People would think me to be just as crazy, but when have I ever done anything for myself? When have I done anything irrational besides fleeing to the river? Never, not on this God-forsaken island. Tomorrow I go, and I will not come back.

Lora came into my room, with dry clothes on. 

"I am sorry, Sela. I wish I could help you." She sat on my bed and wrapped an arm around me.

"Lora I am leaving. Hear me out, please." 

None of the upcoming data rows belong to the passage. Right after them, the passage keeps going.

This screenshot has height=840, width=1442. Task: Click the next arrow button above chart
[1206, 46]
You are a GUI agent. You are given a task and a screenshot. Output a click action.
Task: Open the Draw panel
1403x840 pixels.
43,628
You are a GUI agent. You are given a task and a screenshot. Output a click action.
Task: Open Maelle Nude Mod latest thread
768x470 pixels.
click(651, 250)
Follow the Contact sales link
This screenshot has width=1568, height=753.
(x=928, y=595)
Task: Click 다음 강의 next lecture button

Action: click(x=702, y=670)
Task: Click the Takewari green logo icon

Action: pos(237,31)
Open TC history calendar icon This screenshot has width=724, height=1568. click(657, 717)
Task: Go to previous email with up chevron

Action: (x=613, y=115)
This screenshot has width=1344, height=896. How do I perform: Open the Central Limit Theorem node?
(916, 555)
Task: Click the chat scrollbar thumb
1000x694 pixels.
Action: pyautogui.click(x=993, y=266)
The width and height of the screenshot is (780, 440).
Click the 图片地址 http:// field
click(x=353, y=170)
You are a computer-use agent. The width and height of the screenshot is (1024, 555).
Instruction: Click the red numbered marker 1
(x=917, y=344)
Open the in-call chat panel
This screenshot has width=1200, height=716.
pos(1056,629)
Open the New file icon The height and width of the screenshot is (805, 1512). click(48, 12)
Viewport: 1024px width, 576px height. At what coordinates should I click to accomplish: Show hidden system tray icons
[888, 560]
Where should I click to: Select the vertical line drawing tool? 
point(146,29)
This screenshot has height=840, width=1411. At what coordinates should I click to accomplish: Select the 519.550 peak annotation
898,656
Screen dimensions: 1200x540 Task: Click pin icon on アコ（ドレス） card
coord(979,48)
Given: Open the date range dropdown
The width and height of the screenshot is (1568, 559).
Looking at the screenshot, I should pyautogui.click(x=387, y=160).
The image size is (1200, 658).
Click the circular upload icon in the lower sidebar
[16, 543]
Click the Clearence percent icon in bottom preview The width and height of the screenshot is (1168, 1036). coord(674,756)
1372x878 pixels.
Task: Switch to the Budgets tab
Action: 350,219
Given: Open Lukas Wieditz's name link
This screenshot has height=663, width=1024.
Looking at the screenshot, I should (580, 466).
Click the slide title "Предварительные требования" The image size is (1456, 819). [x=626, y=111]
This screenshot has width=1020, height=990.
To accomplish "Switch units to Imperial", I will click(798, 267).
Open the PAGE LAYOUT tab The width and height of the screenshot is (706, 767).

I told her of my encounter with the strange boy. At first, she thought that he must be deranged. But then, out of some miracle, she believed that I would find no more happiness letting mum push me around. 

"I want to come with you." She said.

"You are only fourteen! And he said there was danger, I cannot take you dear, you will be fine here without me. Much less stress from mother." The look in her eyes was that same begging look from earlier. She always made me give in.

"Alright, pack your bags. We will leave tomorrow when mother goes to town in the afternoon."